Quando lhe voltam a atribuir a investigação de um caso sórdido - o assassinato de um travesti num bosque de Havana - Conde agarra a oportunidade com a determinação de quem se sabe ameaçado de não voltar a ter mais nenhuma. E faz de um velho dramaturgo homossexual, Alberto Marqués, o seu guia para conhecer melhor um universo que os seus preconceitos tenderiam a execrar.
Há uma razão para essa opção: até aparecer de vestido vermelho no local onde fora encontrado, Alexis tinha vivido com aquele intelectual autoexilado na residência onde Conde encontra uma biblioteca exuberante.
Conde acaba por esquecer o seu machismo visceral e sentir um fascínio crescente pela cultura do novo amigo, muito embora adivinhe os dissabores a que se sujeite devido ao ideário antirrevolucionário que lhe podem assacar.
E conhece, assim, os subterrâneos de uma Havana decadente onde são diárias as festas em que a boémia e os costumes mais dissolutos dão as mãos. Ele, que há muito vivia as agruras do celibato, acaba na cama de uma rapariga muito jovem, mas com uma experiência sexual donde se excluem todos os limites da moral dominante.
O detetive mergulha assim num mundo sensual e transgressor onde se realçam as misérias e grandezas de Cuba nesse ano de 1989, que se tornaria bastante relevante por ser aquele em que, implodido o império soviético, Fidel teve de encontrar arte de sobreviver à condição de se ver convertido no único ainda a manter elevada a flâmula de uma versão fracassada do ideário comunista.

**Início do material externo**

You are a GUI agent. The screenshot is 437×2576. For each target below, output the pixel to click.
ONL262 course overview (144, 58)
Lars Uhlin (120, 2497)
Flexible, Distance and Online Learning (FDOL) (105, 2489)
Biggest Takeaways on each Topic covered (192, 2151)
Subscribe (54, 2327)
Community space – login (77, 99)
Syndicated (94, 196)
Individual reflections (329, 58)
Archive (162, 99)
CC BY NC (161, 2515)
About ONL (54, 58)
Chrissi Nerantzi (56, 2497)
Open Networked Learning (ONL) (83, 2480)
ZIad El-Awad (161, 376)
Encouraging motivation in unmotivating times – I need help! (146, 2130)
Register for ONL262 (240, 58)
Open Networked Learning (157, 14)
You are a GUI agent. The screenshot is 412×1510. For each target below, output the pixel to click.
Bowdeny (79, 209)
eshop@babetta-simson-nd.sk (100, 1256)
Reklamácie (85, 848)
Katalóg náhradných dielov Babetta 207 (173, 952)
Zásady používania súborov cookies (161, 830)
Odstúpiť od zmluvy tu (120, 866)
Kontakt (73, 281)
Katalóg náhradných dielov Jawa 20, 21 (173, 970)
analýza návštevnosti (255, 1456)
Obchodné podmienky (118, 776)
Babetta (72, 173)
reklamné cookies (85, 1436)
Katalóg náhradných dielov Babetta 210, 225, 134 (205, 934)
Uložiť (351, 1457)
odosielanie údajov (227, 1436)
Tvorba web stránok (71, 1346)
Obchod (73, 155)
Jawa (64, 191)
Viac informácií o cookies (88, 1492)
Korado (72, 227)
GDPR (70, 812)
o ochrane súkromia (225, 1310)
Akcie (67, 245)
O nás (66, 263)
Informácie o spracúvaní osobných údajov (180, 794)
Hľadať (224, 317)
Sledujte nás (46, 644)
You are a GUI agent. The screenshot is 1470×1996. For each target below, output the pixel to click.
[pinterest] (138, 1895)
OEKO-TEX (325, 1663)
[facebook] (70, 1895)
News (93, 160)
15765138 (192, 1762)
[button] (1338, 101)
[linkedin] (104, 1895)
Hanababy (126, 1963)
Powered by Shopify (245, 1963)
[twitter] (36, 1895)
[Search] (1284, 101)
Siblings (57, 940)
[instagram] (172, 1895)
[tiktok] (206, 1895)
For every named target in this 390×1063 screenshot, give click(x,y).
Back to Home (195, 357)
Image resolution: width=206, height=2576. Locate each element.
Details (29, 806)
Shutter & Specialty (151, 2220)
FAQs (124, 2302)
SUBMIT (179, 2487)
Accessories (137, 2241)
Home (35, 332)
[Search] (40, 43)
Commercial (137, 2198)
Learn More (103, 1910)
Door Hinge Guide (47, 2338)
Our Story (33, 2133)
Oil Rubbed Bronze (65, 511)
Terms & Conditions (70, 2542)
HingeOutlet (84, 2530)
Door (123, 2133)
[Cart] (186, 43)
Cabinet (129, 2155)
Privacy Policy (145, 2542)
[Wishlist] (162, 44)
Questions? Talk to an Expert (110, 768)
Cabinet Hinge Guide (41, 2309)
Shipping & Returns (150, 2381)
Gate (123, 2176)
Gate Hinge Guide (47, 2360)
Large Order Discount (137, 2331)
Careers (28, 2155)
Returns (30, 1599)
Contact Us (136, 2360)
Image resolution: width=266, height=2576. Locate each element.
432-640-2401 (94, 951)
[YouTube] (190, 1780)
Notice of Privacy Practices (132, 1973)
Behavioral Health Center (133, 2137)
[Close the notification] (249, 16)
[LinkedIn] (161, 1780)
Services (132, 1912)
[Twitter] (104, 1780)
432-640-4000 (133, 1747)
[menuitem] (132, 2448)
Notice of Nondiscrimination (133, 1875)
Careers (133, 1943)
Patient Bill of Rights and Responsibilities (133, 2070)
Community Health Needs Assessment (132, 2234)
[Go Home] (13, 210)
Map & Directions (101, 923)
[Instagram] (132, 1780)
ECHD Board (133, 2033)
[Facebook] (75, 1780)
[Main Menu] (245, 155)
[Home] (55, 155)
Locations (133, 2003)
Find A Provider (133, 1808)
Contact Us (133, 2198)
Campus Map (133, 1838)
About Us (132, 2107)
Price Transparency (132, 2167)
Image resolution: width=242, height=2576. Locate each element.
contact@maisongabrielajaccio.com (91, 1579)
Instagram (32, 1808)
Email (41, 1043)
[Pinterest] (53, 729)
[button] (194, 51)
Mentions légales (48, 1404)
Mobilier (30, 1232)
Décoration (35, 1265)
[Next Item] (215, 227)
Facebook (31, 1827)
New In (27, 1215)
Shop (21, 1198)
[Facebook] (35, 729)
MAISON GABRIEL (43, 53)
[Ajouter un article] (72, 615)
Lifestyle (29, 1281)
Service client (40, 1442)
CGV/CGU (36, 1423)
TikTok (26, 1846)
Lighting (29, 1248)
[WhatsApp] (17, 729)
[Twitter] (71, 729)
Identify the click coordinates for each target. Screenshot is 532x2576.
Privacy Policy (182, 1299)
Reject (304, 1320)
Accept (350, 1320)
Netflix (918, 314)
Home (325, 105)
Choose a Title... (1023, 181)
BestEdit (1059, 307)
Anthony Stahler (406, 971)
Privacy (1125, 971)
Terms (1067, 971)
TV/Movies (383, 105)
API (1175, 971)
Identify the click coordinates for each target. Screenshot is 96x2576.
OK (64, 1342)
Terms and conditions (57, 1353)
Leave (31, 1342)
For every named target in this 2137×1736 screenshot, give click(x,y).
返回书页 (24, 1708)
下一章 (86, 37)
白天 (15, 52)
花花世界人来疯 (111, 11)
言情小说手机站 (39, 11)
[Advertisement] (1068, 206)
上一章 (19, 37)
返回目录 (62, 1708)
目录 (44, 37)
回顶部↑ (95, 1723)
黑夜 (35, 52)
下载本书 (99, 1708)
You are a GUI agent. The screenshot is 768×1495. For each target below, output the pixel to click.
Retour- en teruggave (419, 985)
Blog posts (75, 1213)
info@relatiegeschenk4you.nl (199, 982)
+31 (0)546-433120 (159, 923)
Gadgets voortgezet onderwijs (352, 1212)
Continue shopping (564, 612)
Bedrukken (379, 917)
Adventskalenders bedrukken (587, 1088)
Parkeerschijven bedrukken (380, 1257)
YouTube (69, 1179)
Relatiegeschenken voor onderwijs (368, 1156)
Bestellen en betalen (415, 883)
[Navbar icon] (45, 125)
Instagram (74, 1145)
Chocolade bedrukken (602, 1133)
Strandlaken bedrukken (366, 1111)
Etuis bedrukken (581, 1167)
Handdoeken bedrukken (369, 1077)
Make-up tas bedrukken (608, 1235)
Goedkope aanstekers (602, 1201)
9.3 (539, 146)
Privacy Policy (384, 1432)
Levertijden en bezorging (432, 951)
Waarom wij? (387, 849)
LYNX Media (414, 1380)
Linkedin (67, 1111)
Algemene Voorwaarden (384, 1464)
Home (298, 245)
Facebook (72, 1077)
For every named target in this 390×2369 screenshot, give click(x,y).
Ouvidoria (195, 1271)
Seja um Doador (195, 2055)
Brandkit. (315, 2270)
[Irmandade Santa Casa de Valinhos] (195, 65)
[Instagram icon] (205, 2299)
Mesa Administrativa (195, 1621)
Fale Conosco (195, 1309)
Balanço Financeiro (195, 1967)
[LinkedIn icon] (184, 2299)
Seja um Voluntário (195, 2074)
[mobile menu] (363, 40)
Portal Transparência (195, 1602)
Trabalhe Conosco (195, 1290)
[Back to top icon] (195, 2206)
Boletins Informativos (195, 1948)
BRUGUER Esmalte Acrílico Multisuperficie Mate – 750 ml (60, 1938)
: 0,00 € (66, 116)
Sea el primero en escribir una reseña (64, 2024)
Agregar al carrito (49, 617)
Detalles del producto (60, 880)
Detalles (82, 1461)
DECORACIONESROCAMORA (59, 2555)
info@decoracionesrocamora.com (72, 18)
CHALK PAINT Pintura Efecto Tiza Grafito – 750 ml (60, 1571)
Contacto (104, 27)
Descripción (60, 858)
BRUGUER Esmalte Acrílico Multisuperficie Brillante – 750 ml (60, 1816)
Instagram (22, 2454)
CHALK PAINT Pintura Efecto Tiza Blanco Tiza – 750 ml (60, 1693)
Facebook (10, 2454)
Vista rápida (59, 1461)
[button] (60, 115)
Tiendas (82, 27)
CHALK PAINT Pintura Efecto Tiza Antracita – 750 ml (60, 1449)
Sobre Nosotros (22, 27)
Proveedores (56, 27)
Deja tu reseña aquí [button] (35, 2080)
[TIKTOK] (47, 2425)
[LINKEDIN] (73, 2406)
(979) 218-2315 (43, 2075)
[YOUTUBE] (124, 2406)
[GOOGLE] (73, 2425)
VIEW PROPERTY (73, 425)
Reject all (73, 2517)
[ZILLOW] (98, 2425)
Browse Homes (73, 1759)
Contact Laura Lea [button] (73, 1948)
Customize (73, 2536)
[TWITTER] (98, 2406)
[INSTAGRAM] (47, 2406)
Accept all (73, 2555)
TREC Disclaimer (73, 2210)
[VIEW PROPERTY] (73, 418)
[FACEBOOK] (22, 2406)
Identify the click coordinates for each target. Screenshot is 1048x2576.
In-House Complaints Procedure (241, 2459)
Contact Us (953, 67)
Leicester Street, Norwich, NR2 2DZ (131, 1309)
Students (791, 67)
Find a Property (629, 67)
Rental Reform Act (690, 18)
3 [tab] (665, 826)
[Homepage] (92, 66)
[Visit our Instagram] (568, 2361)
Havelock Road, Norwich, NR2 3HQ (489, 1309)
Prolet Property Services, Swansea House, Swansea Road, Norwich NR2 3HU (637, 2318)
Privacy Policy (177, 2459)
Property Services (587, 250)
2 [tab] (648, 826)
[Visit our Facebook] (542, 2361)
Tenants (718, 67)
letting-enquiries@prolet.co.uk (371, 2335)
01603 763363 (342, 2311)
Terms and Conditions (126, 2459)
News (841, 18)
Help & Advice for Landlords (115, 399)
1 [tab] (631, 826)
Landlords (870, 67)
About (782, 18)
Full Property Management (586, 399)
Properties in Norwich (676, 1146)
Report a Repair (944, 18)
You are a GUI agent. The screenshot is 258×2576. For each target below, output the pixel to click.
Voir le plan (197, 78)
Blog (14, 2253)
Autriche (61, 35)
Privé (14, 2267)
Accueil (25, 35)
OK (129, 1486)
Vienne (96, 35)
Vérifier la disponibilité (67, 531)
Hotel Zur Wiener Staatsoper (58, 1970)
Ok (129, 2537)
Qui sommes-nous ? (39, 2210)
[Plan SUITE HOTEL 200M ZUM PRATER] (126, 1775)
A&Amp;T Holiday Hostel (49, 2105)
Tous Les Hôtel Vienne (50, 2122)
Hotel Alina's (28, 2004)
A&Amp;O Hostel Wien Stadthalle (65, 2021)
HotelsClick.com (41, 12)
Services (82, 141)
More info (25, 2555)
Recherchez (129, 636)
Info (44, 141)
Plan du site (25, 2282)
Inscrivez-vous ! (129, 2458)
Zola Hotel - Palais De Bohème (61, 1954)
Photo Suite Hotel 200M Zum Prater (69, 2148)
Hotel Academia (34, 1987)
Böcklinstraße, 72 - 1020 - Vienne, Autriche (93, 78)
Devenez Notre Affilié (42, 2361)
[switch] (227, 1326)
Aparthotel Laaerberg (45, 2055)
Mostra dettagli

Após pistas que conduzem a nenhum sítio e outras que pareciam sem nexo e se tornam particularmente relevantes, Conde descobre o assassino: o próprio pai de Alexis, um prestigiado dirigente do regime cujos ardores revolucionários nos finais dos anos 50 tinham sido por ele fraudulentamente inventados. E, demonstra-o Padura: os mais fanáticos representantes da ideologia são precisamente aqueles que a ela mais tardiamente chegaram, eivados de um indisfarçável oportunismo.